Stored records
=======

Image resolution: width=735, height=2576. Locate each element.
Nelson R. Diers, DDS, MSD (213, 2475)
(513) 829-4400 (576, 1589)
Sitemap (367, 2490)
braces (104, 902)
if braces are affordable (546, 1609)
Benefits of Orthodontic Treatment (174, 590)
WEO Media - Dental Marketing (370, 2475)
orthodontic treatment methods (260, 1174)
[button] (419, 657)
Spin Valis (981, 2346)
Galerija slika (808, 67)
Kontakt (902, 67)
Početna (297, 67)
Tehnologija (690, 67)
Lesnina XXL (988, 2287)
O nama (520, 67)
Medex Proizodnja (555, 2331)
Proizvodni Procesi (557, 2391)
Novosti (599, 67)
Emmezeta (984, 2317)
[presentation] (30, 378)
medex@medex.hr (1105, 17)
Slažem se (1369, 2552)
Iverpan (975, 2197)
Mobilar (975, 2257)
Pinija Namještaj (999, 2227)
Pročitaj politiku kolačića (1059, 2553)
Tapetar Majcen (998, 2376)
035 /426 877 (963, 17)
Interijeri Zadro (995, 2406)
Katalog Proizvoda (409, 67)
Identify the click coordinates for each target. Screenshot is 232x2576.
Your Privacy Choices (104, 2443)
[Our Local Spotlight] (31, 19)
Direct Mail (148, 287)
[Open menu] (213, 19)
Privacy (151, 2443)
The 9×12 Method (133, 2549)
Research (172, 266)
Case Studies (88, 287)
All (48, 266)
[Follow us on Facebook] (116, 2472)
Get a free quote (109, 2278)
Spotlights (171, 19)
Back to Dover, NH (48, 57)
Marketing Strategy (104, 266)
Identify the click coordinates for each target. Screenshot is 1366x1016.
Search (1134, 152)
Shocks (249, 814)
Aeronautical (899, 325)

=======

(The task):
All lines above in which the word "Identify" occurs should be identified and copied.

(Solution):
Identify the click coordinates for each target. Screenshot is 232x2576.
Identify the click coordinates for each target. Screenshot is 1366x1016.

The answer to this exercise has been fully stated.